Our project builds several supervised learning models being trained and tested on 159 homonuclear structures. The 24 feature vectors the authors choose and calculated through density functional theory and atomistic measurements were selected from 3 “levels” that impact the reactivity of the metal structure, the site level, local environment, cluster level. The label is the reaction rate for each cluster found via reflectron TOF‑MS. The models we explored are RFR, SVR and MLP neuronet. Prior to model training, recursive feature elimination embedded in a RFR model was used to select just 8 of the original 24 features. From there, a similar pipeline was followed by each model, including a 10-fold cross validation and grid search to optimize parameter values and prevent overfitting. Further pipeline documentation can be found within the referenced code as well as more information regarding each model and its performance.
Our initial results matched closely with the references initial results where they also aimed to initialize the data and models.
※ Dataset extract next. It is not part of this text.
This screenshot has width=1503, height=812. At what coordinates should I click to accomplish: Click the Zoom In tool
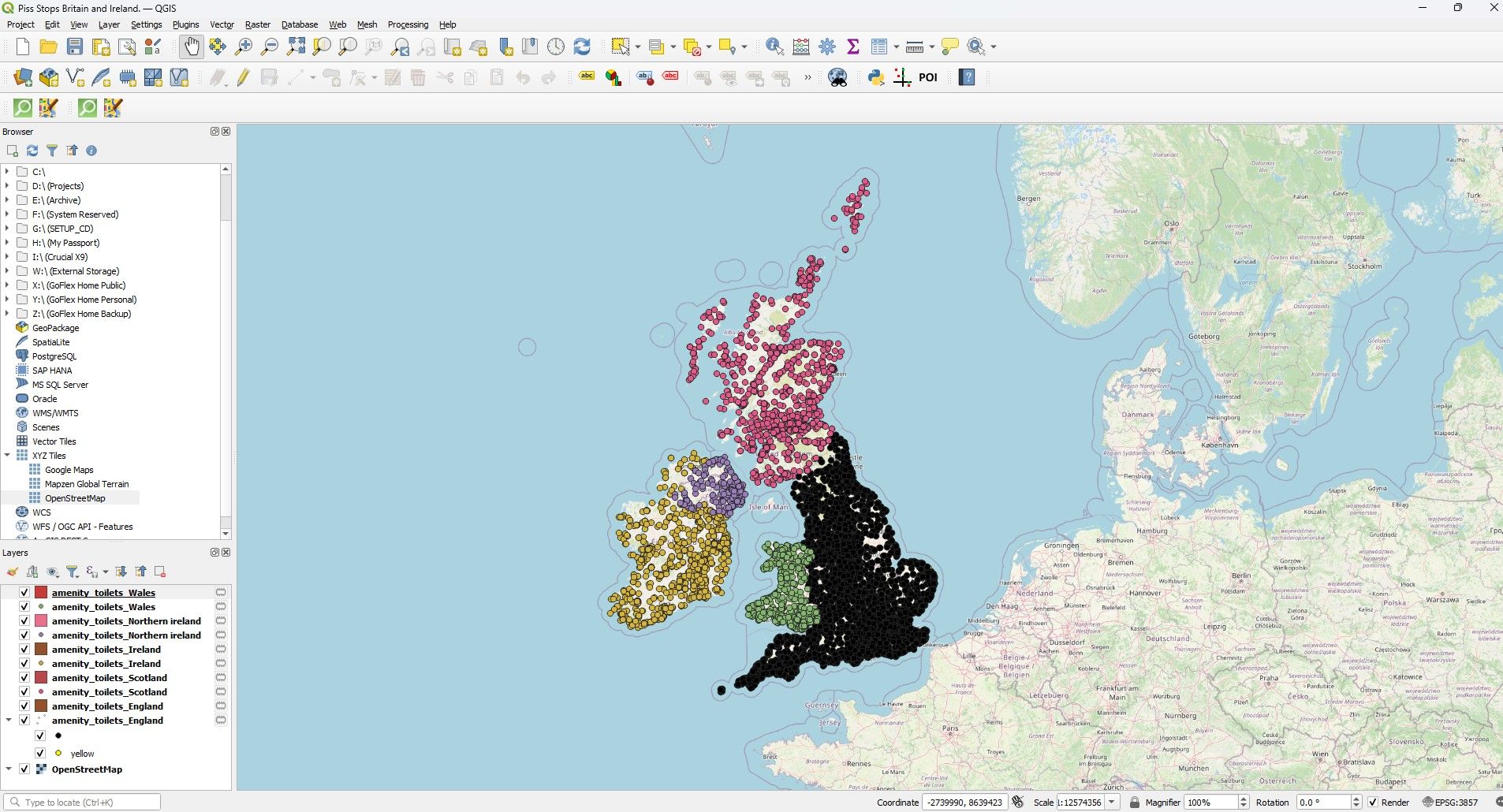click(x=243, y=46)
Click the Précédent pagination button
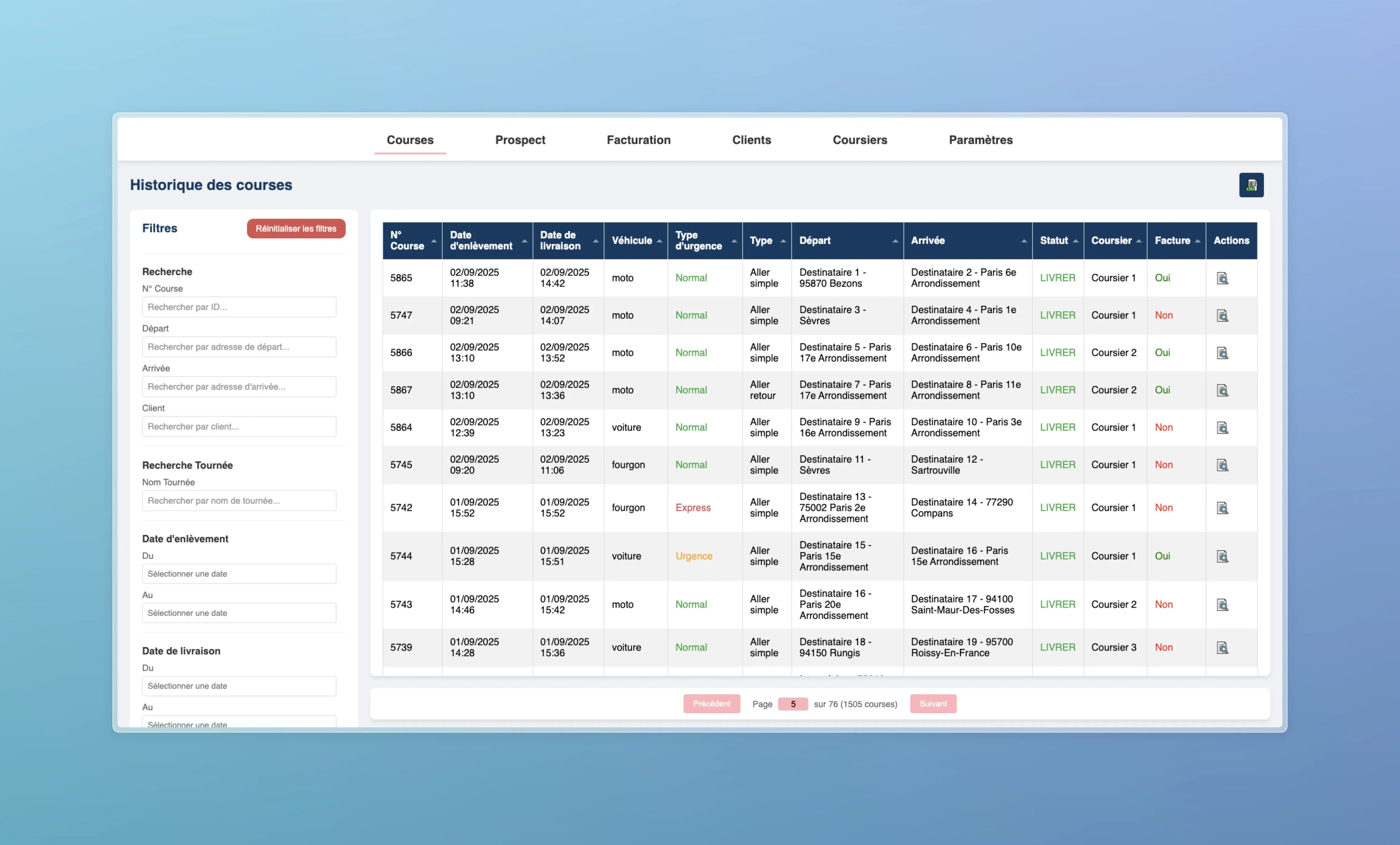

RFR was our best performing model, with a comparable performance to the reference. A more rigorous feature selection approach and thorough interpretation of importance could have matched our model performance to that of the reference, yet we lacked the time and intuition that the authors had. To improve model performance in the future, we can note the author’s pairwise learning strategy that helped encompass features interactions that are especially useful for atomistic simulations. Moreover, we attempted a self-compiled neural net similar to the reference’s DNN approach, yet our model would have taken several days to run and then tune. In the future, we can also take more time to explore a deep neural network to model reactivity in hopes to get an extremely accurate model found by Mou et. al.
Overall, our models did achieve comparable performance to the initial models developed in the reference, assuring us that we could replicate and potentially improve upon the authors final results. A critical final step we would take given time for furthering this project would be to see how our model transfers onto heteronuclear structures. This would dramatically increase the range of catalysts that can be designed and tested for nitrogen activation. Nonetheless, this project provides a strong baseline that can be used in future research regarding electrocatalysts used for green ammonia production. Our project still demonstrates the incredible potential of machine learning and its applications in material science and chemical engineering. Our models can still provide insights that can reduce the experimental workload for researchers, as well as predict trends in the reactivity of critical chemical processes.